Three years after Habitat for Humanity of Northern Virginia (HabitatNOVA) first reached out to Arlington County with a plan to reuse the Reeves Farmhouse, the plan is scheduled for review by the Arlington County Board tonight.
The home, built in 1900, is a historic property that is currently vacant and owned by Arlington County. The Reevesland property it sits on is notable for being the last operating dairy farm in Arlington, operating through the Great Depression and World War II until 1955.
HabitatNOVA’s plan is to convert the house into a group home for developmentally disabled individuals. The organization would partner with a group called L’Arche Greater Washington, a group in D.C. that serves people with disabilities, as a fundraising partner and to provide residential support for four to five individuals.

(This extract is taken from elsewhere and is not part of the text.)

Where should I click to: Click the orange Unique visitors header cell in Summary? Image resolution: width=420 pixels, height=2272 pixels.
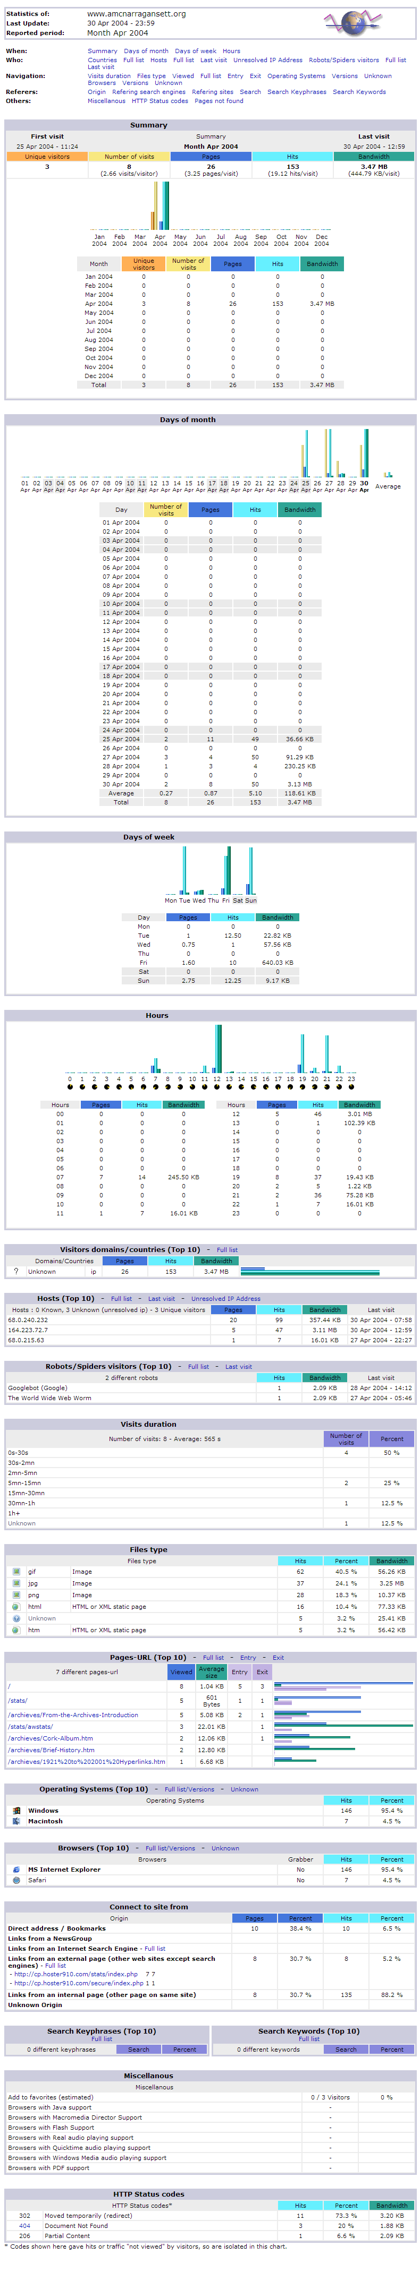point(47,157)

Under the agreement between HabitatNOVA and Arlington County, the farmhouse would be preserved, operated and maintained with private funding, according to a staff presentation. The two-acres of parkland around it would remain a public use, including the historic milk shed, the sledding hill, and the Reevesland Learning Center gardens.
At the meeting tonight, the County Board is scheduled to decide whether or not to authorize County Manager Mark Schwartz to go forward with a letter of intent. If approved, the county would host two public meetings about the plan. HabitatNOVA would also start fundraising with the aim of reaching 25% of the $2.3 million required for the project.